When the platform is designed with efficiency in mind, cost control and innovation reinforce each other rather than compete.
4. Data Is Present, But Not Always Easy to Use
Azure gives organisations access to more data than ever, but that does not automatically translate into insight. When data is fragmented across systems, slow to access, or dependent on manual reporting, it limits what teams can realistically achieve.
These constraints affect everyday decision making just as much as more advanced use cases. Reporting becomes reactive, automation is harder to implement, and analytics initiatives struggle to gain traction. Over time, this creates a gap between the data organisations hold and the value they can extract from it.
Modern Azure data platforms are designed to close that gap by providing reliable, consistent access to high quality data across applications.
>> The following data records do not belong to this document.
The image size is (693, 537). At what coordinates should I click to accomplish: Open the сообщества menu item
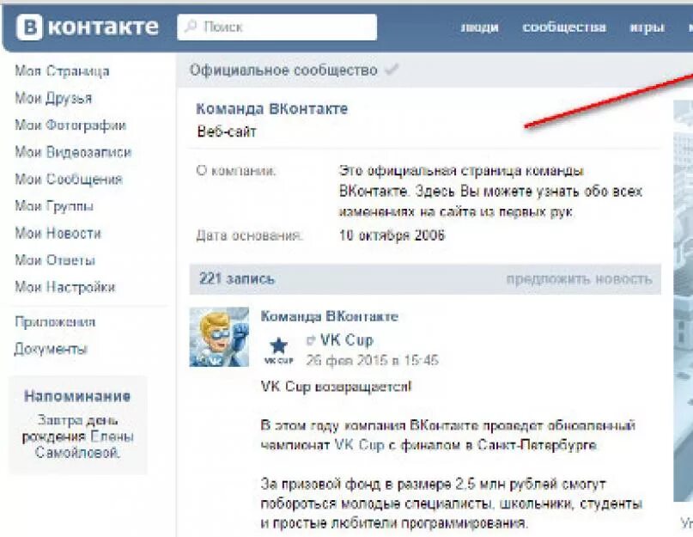point(564,27)
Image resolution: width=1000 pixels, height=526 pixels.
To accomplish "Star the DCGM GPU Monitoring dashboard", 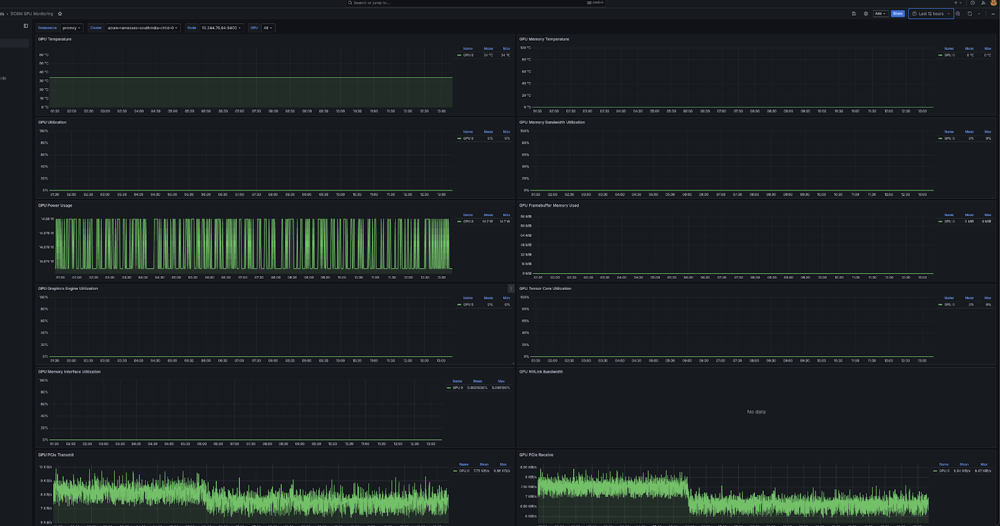I will 60,14.
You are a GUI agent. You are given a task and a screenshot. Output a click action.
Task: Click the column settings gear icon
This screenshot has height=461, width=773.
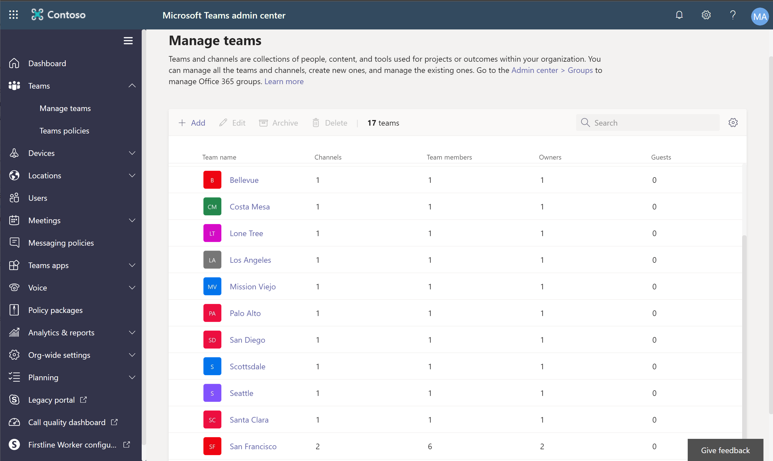733,122
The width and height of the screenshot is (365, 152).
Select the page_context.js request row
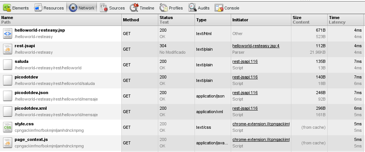182,143
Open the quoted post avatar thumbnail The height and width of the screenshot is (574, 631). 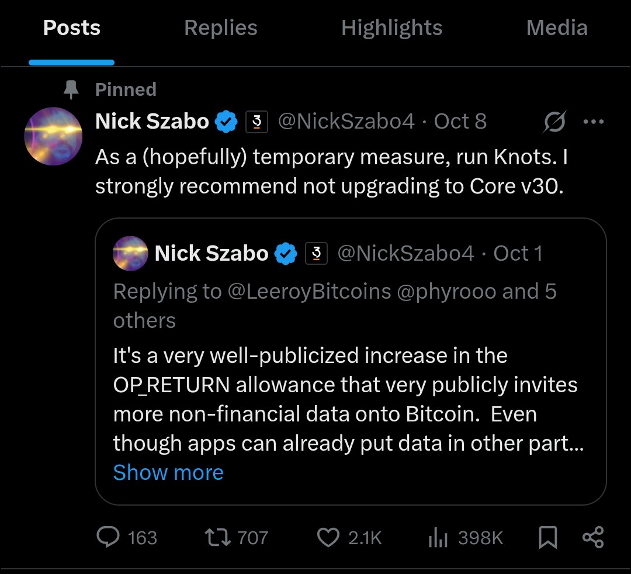coord(130,254)
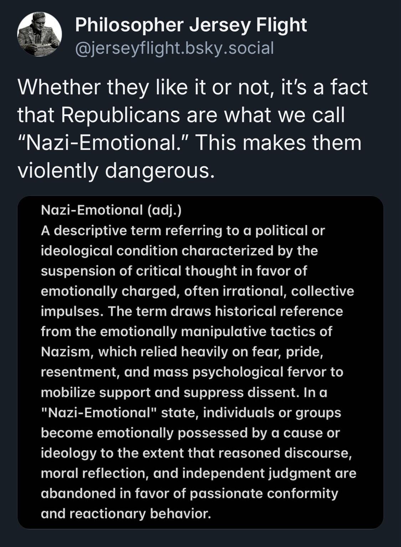Click the display name Philosopher Jersey Flight
The width and height of the screenshot is (401, 547).
[191, 25]
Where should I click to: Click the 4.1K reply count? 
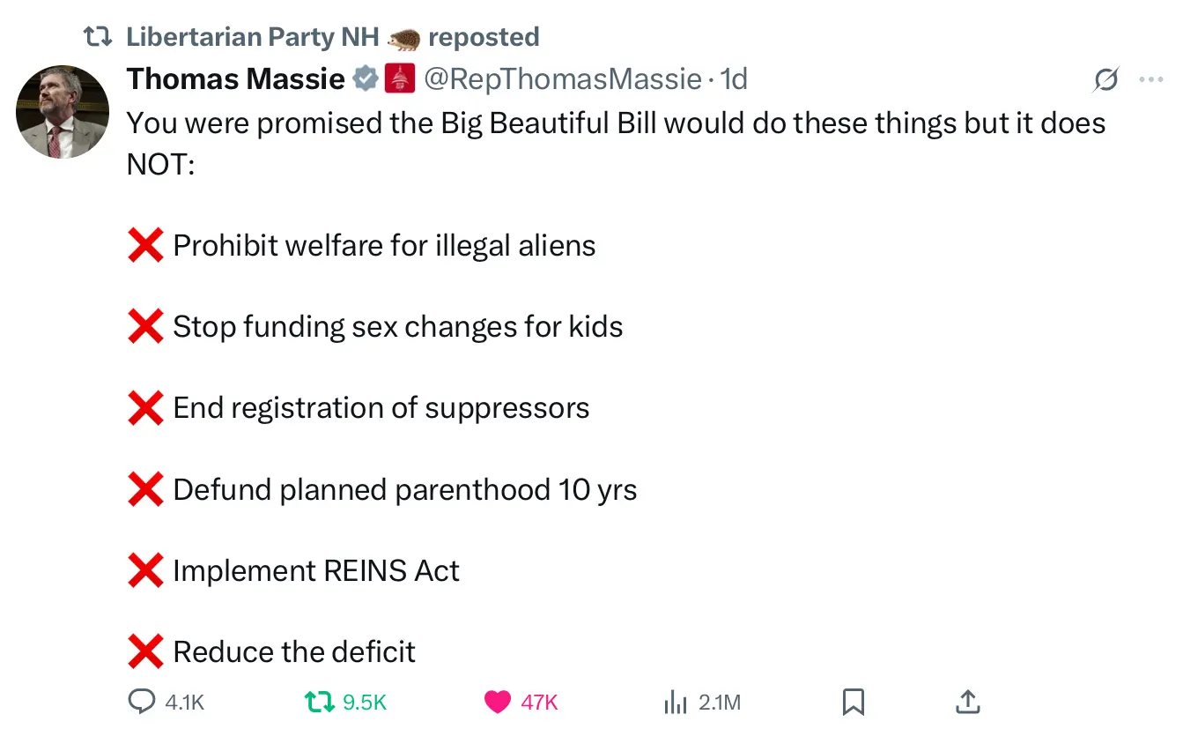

This supports better reporting and integration today, while also establishing the foundations needed for more advanced capabilities in the future.
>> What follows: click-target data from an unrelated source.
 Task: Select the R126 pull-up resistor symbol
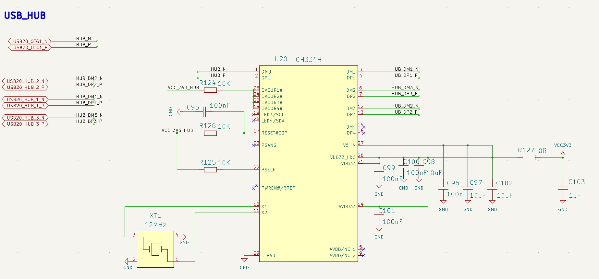coord(210,133)
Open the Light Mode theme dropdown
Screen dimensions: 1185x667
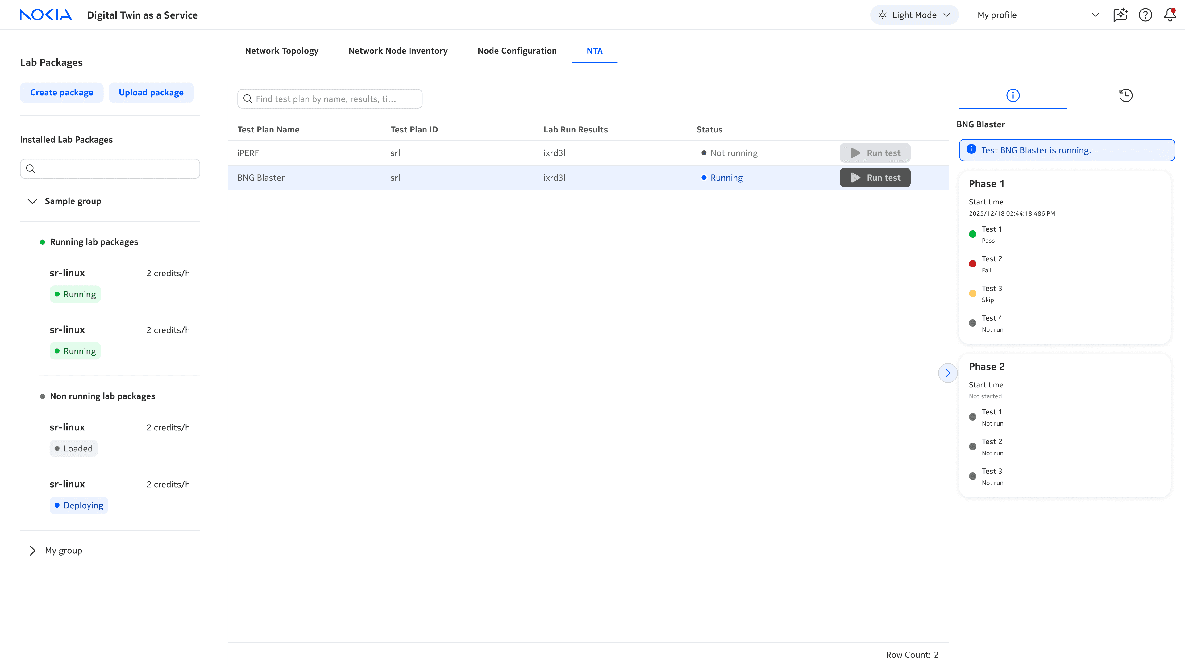pyautogui.click(x=914, y=15)
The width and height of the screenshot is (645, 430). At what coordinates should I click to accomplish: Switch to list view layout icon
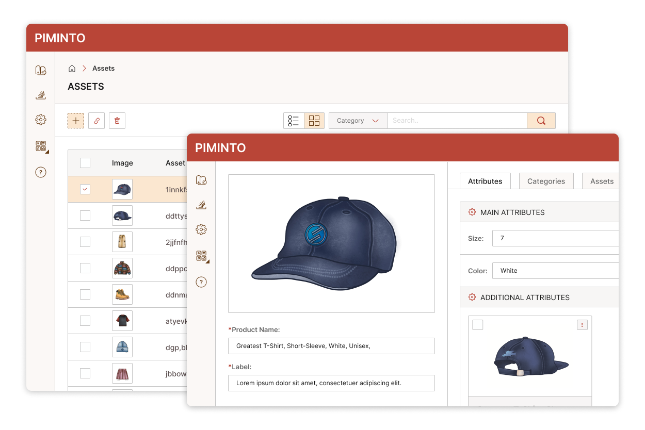[x=294, y=121]
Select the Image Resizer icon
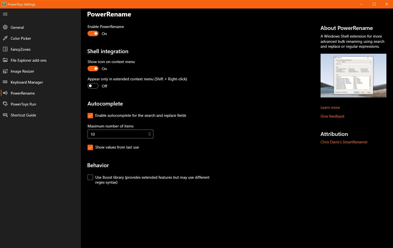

Without a solid data foundation, value remains locked away, regardless of how capable the tools on top may be.
5. Teams Spend More Time Maintaining Systems Than Improving Them
Azure can significantly reduce operational burden, but only when applications are designed to take advantage of the platform. Where legacy architectures and manual processes persist, teams often find themselves focused on keeping systems running rather than improving how they work.
Older platforms frequently require specialist knowledge and hands on intervention, which limits the time available for optimisation, experimentation, or the adoption of modern delivery practices. This slows progress and makes it harder to respond to changing business needs.
Application modernisation addresses this by reducing operational overhead through managed services, automation, and standardised delivery approaches. OneFamily took this step alongside its move to Azure, working with ANS to modernise how applications run, improve scalability and resilience, and create a stronger foundation for future services, including AI driven capabilities.
When teams have the space to focus on improvement rather than upkeep, innovation becomes sustainable rather than reactive.
What Does Application Modernisation Really Deliver?
A modernised Azure estate delivers more than technical change. It provides:
- Faster, safer change through improved architectures and automation
- Stronger security, governance, and resilience as environments scale
- Clearer return on investment through performance and cost optimisation
- Reliable data foundations for insight, integration, and automation
- A platform that can support future AI initiatives when and where they make sense
AI is one possible outcome, but not the only measure of value.
Moving from Cloud Adoption to Cloud Value
Application modernisation is not about rebuilding everything or chasing the latest trend. It is about removing the constraints that limit value from your Azure estate.
As a Microsoft Azure Expert MSP, ANS helps organisations modernise applications incrementally, using proven patterns such as VM to PaaS re-platforming, infrastructure as code adoption, and platform optimisation. We also support resilience led programmes such as EUC and backup modernisation, where risk reduction and service continuity are the priority.
If you want to unlock more value from Azure, whether that is speed, resilience, security, or readiness for future innovation, the first step is understanding where your estate is holding you back.